_Short exercise_
Transcribe the entries verbatim from their first line through the line containing "pos(41,112)", including both of those lines.

_Data excerpts_

########################################

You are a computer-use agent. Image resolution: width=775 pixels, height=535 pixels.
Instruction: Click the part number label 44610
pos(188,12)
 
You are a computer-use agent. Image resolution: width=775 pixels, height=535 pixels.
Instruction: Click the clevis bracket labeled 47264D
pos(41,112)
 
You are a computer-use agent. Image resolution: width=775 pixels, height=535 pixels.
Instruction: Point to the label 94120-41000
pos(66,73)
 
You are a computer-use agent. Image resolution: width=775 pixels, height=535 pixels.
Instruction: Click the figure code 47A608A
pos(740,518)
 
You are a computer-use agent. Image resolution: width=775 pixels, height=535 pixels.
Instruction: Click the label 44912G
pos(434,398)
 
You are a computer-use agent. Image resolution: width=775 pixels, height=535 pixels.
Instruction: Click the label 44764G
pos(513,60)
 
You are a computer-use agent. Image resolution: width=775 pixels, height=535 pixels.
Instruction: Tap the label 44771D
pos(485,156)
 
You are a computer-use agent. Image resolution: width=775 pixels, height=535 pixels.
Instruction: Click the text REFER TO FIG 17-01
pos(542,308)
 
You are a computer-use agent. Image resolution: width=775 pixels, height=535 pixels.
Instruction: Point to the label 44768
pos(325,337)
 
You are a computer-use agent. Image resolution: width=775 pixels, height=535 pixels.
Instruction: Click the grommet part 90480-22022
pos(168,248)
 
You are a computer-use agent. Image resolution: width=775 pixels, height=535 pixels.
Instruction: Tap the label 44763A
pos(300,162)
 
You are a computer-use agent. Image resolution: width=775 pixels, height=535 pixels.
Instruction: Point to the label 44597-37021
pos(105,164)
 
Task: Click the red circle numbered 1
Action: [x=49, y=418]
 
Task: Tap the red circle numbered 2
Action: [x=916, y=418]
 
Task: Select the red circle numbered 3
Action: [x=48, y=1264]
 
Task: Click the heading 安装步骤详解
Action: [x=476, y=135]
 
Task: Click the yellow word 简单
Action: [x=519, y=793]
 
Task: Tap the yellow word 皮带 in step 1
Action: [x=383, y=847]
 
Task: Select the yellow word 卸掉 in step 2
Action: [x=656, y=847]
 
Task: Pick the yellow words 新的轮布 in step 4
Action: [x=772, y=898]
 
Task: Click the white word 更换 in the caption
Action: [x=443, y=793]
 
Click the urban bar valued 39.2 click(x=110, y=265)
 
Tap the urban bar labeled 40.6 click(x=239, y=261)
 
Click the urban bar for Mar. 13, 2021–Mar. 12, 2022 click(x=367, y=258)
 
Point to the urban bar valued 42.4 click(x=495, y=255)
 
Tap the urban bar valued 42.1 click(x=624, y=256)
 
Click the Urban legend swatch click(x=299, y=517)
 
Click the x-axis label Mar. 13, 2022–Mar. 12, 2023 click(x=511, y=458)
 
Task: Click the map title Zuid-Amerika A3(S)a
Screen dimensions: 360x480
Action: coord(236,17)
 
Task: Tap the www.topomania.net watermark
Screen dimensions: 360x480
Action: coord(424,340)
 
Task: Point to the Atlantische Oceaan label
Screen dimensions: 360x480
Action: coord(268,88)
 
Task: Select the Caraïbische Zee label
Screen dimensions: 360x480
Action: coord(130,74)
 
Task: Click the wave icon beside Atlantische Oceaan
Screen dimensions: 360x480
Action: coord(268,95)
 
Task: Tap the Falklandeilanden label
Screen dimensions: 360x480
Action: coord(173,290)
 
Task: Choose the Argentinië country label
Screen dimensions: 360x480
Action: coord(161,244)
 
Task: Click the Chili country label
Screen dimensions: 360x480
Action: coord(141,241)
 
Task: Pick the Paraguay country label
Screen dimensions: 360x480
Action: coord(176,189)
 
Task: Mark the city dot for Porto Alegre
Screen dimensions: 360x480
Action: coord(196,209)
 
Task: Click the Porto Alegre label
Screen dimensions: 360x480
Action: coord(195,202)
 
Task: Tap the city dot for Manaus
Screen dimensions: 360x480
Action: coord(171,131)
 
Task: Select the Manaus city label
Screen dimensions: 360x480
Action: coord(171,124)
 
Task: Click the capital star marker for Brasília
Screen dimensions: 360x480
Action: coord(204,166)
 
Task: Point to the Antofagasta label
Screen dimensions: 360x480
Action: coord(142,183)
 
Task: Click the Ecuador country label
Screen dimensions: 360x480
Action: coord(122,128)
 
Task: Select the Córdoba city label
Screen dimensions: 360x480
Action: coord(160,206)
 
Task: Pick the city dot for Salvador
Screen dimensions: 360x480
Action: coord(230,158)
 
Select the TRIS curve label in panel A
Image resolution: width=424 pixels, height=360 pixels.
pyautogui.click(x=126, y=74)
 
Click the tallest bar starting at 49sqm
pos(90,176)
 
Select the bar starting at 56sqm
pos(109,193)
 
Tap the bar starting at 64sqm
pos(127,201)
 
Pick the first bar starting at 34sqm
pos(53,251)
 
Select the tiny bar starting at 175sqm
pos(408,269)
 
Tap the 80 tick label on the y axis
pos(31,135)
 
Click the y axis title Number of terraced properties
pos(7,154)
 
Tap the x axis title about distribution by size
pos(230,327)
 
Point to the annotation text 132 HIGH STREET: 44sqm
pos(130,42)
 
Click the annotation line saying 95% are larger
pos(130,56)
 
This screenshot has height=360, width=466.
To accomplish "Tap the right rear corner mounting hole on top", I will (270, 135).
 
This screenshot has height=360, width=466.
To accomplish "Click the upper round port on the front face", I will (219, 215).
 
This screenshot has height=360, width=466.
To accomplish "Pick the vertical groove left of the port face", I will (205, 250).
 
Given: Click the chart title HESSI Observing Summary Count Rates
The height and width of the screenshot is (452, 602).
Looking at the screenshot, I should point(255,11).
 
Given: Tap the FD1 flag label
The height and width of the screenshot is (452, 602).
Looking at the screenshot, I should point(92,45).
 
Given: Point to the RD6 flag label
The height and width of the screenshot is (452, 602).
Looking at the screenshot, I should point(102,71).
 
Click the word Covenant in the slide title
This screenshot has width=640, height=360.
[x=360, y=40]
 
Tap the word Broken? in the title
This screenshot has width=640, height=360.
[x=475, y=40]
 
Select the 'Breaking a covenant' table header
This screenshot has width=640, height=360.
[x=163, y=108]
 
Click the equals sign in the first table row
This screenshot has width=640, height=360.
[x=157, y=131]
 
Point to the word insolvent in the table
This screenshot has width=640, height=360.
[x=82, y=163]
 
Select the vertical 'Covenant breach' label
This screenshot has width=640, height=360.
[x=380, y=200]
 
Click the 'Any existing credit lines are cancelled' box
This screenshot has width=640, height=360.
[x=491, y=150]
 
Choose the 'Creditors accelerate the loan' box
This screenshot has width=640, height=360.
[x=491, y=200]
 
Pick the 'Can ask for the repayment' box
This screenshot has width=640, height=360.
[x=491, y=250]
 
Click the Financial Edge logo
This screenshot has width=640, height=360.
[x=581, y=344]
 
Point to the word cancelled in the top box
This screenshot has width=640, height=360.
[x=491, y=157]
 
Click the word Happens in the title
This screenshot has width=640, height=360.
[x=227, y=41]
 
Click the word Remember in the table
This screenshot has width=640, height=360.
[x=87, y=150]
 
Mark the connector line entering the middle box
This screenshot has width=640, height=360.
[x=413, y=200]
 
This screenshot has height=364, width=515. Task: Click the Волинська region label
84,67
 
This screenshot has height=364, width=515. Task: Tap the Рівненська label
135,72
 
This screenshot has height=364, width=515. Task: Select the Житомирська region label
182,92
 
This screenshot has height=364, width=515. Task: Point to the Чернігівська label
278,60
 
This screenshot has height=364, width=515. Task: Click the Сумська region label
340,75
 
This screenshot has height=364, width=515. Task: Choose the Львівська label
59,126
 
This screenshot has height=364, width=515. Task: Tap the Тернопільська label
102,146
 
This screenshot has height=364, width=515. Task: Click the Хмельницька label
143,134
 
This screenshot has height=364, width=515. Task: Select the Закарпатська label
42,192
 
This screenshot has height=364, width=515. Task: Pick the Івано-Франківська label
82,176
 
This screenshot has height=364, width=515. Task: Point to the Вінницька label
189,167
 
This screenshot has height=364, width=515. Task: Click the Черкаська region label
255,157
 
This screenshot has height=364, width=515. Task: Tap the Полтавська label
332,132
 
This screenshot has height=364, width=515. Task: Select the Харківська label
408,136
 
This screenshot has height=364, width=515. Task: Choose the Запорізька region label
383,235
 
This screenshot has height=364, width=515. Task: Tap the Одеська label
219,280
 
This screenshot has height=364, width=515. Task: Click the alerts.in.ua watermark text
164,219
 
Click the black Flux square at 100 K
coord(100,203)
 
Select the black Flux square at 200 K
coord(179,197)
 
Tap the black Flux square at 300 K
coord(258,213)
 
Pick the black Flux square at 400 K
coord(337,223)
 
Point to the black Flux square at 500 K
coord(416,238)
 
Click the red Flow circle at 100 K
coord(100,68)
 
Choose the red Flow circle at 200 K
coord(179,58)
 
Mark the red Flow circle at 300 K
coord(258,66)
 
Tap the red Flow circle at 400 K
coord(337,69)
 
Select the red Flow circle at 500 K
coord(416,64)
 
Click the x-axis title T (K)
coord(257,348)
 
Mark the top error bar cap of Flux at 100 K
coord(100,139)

########################################

_Exercise solution_
You are a computer-use agent. Image resolution: width=775 pixels, height=535 pixels.
Instruction: Click the part number label 44610
pos(188,12)
 
You are a computer-use agent. Image resolution: width=775 pixels, height=535 pixels.
Instruction: Click the clevis bracket labeled 47264D
pos(41,112)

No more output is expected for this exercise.